[RECORDS FOR PROCESSING]

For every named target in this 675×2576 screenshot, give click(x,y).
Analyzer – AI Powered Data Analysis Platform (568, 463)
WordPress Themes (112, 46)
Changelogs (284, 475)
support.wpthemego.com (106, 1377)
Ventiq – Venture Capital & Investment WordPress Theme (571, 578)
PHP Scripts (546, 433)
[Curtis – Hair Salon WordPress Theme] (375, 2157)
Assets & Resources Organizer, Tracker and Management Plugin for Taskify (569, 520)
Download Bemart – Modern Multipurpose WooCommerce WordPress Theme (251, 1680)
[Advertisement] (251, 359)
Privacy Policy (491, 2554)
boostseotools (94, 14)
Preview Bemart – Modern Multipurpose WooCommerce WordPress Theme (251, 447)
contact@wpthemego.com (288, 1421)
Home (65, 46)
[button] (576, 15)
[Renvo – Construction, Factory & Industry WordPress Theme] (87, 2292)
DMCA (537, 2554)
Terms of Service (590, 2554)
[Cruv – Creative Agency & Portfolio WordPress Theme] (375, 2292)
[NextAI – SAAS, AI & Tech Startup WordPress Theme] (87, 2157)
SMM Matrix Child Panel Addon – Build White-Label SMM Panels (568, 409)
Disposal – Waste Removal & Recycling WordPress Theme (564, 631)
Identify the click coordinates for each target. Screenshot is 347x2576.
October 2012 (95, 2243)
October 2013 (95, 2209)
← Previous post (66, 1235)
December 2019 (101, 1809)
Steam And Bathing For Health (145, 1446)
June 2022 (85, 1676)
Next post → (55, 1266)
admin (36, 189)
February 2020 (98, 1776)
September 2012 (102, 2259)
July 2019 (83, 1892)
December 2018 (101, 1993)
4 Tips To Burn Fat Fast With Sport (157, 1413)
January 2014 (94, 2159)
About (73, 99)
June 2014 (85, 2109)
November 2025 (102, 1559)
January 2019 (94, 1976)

[/RECORDS FOR PROCESSING]

WORK REQUIRED: Retype exactly, and only, the lines from the line holding "Download Bemart –" through the last line of the data; both of those lines count.

YOUR RESPONSE:
Download Bemart – Modern Multipurpose WooCommerce WordPress Theme (251, 1680)
[Advertisement] (251, 359)
Privacy Policy (491, 2554)
boostseotools (94, 14)
Preview Bemart – Modern Multipurpose WooCommerce WordPress Theme (251, 447)
contact@wpthemego.com (288, 1421)
Home (65, 46)
[button] (576, 15)
[Renvo – Construction, Factory & Industry WordPress Theme] (87, 2292)
DMCA (537, 2554)
Terms of Service (590, 2554)
[Cruv – Creative Agency & Portfolio WordPress Theme] (375, 2292)
[NextAI – SAAS, AI & Tech Startup WordPress Theme] (87, 2157)
SMM Matrix Child Panel Addon – Build White-Label SMM Panels (568, 409)
Disposal – Waste Removal & Recycling WordPress Theme (564, 631)
Identify the click coordinates for each target. Screenshot is 347x2576.
October 2012 (95, 2243)
October 2013 (95, 2209)
← Previous post (66, 1235)
December 2019 (101, 1809)
Steam And Bathing For Health (145, 1446)
June 2022 (85, 1676)
Next post → (55, 1266)
admin (36, 189)
February 2020 (98, 1776)
September 2012 (102, 2259)
July 2019 (83, 1892)
December 2018 (101, 1993)
4 Tips To Burn Fat Fast With Sport (157, 1413)
January 2014 (94, 2159)
About (73, 99)
June 2014 (85, 2109)
November 2025 (102, 1559)
January 2019 (94, 1976)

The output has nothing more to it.